Written instruction: Repeat the lines verbatim, beginning at the line containing "Expand the Recent" and stopping after the line containing "The image size is (1440, 834).".

Data provided:

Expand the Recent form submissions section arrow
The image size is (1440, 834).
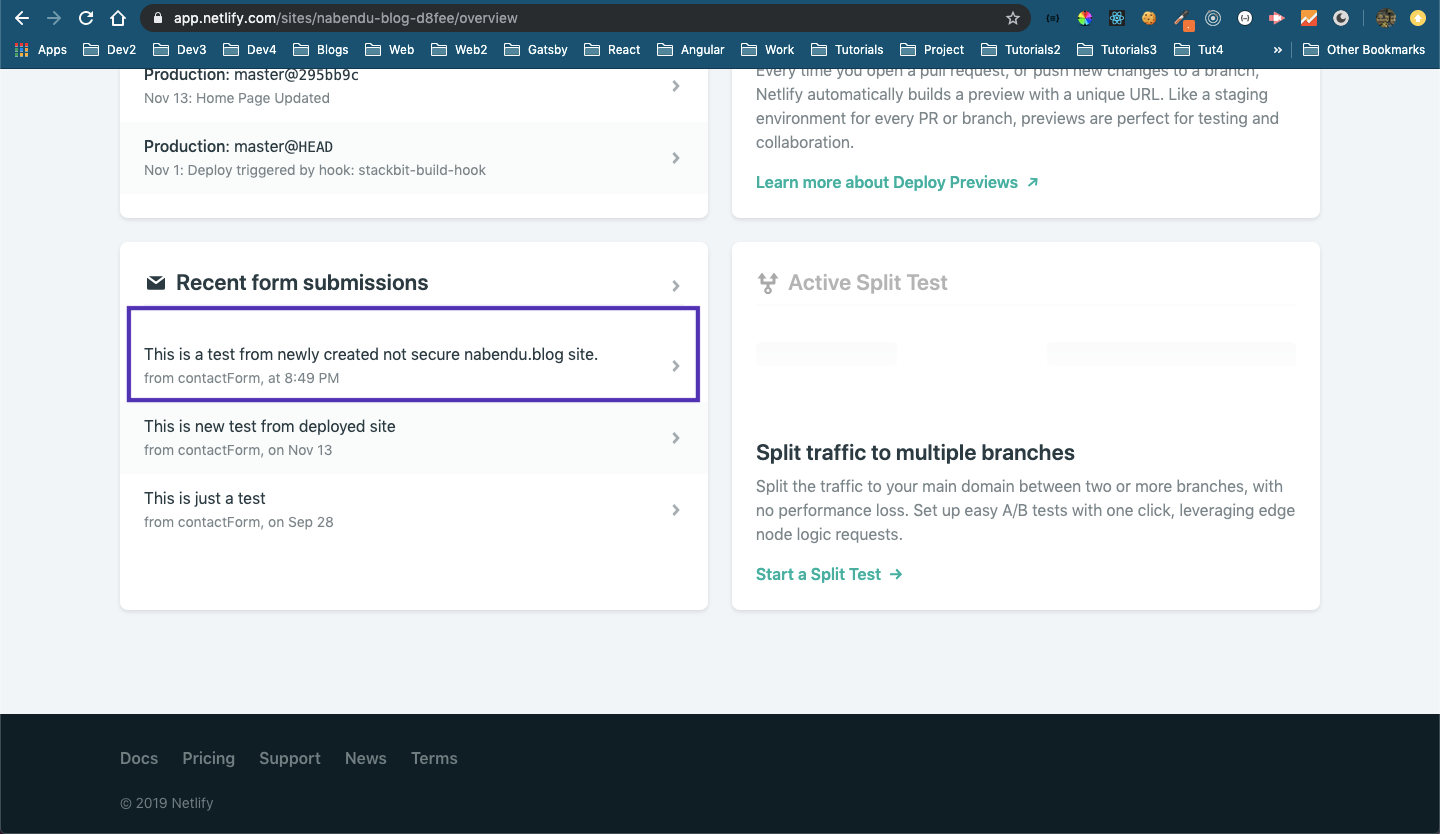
==
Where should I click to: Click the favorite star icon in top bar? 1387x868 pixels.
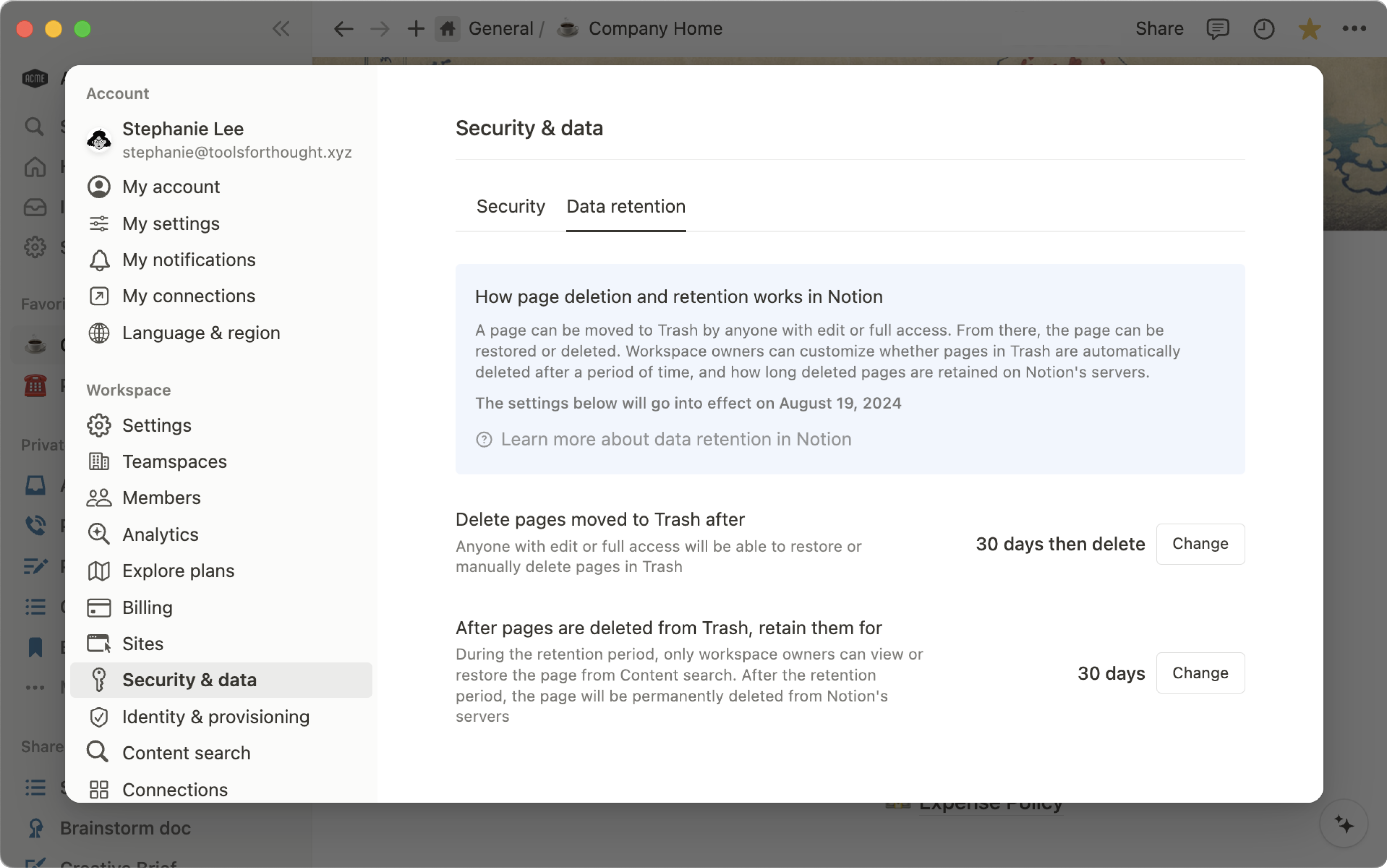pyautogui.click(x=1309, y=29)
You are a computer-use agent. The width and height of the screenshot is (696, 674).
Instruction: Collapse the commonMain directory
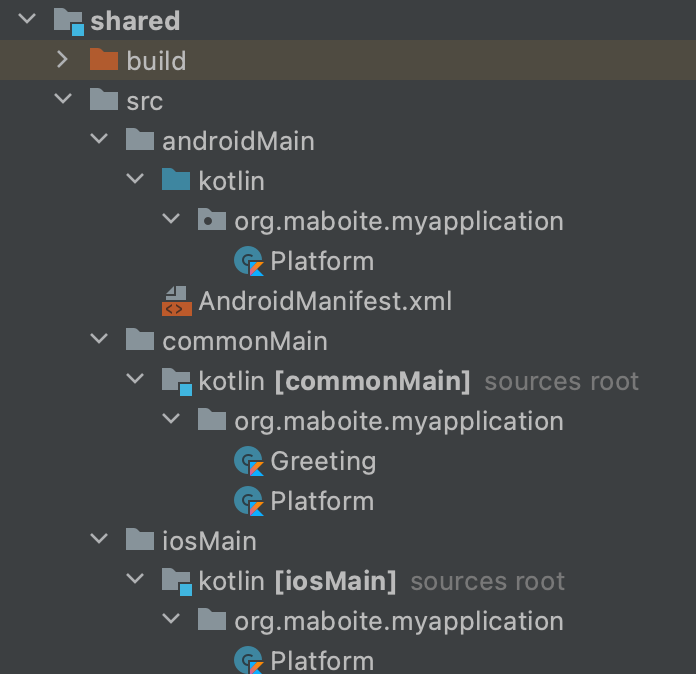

Task solution:
Expand the Recent form submissions section arrow
The image size is (1440, 834).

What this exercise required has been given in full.